O'Reilly was an appalling choice, not because of his political views, but because he simply gets the facts wrong, abuses his guests and the powerless in general, is delusional, and, well, you might want to Google: Narcissistic Personality Disorder. Plus there was that whole sexual harassment thing -- the lawsuit he settled for an estimated $10 million. Not the kind of guy you normally think of when it comes time to pass out honors.

I found that most of my colleagues felt the same way. So, on May 10th at the Emmy Awards dinner, I quietly passed out a document that contained -- not my opinion -- but O'Reilly's own words and quotes from his sexual harassment lawsuit. And that is what got me fired. I got fired from my job on a news and information network for reporting demonstrably true things in a room full of news people.

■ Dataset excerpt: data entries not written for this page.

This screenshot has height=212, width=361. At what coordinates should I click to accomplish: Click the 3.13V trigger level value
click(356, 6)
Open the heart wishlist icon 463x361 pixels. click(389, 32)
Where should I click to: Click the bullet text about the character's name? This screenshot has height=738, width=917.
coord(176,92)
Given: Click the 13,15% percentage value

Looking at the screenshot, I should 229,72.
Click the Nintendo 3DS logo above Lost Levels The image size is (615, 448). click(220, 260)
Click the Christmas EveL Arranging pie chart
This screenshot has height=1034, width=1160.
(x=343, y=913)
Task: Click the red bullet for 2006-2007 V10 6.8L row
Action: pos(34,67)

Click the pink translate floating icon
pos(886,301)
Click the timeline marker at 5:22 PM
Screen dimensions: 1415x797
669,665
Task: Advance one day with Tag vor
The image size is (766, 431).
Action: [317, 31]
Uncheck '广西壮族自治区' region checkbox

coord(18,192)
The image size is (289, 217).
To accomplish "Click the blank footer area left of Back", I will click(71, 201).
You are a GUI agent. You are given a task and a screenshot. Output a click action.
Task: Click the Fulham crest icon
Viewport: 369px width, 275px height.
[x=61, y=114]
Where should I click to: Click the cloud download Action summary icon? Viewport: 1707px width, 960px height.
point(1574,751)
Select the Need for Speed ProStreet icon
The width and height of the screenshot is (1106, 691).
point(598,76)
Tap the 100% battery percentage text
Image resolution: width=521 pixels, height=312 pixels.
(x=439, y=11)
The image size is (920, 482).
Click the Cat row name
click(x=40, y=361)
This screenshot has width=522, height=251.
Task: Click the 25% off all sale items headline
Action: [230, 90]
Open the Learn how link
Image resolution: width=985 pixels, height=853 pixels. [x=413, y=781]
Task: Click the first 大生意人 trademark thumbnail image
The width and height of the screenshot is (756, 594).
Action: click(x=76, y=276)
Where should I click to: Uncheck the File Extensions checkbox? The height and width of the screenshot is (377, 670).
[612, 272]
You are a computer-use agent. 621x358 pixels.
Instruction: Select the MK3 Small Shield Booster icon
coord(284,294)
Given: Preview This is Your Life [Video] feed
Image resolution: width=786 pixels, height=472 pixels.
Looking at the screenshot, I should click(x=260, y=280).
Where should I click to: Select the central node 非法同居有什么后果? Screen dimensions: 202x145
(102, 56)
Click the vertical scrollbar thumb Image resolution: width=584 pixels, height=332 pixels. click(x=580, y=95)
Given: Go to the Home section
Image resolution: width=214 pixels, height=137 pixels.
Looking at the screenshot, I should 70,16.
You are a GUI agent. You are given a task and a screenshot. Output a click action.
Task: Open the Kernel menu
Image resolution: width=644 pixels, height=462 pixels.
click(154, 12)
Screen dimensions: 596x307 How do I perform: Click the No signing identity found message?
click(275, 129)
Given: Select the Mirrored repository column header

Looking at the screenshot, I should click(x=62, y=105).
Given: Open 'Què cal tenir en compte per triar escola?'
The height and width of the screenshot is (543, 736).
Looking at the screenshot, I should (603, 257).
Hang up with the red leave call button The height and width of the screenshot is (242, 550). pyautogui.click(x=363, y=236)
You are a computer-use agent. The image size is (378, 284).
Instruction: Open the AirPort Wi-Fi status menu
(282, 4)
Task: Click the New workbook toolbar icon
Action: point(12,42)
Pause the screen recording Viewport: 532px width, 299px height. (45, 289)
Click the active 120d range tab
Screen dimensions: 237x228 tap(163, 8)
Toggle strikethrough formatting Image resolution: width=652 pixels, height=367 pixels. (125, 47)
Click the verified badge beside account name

Normally, in the great scheme of things -- this should be a total non-story. "Overpaid White Guy Gets Fired from Cushy Job for Shooting Mouth Off." Yawn. But these are not normal times. After the word got out that I was fired -- I started hearing from people from all over the country who were outraged. A guy in Texas who had once worked with O'Reilly and had seen a meltdown like the one on Youtube -- a weather anchor in Arizona -- a woman in China no less.

And it all got me to thinking about the myth of free speech. In today's America, speech is only "free" when you are talking down to someone less powerful that you. Speak "up" -- and look out.

In your work life, they can fire you, as I found out, for quietly saying something that is widely known to be true. Put a lid on it.

And in our role as citizens, we have been told by O'Reilly to shut up, or Fox Security may pay you a visit. We are called traitors if we simply speak the truth about the absence of WMD's -- the way the war is going -- the disgraces of Abu Ghraib, of Gitmo, of waterboarding. Shut up.

So, when exactly do they think we have the right to speak up? To speak the quiet simple truth, to people who have more power than us?

Well, I think now would be a good time. The fog of fear is lifting. The balance of power is shifting. People are beginning to talk to each other again instead of shouting. I think it's time to reclaim the right to free speech -- even if it comes at a price.

Meanwhile, if anyone needs any lawn work done or his or her car detailed -- give me a call.

Barry Nolan is a veteran TV journalist who was recently fired by Comcast Cable's CN8 channel in Boston for protesting an award honoring Bill O'Reilly.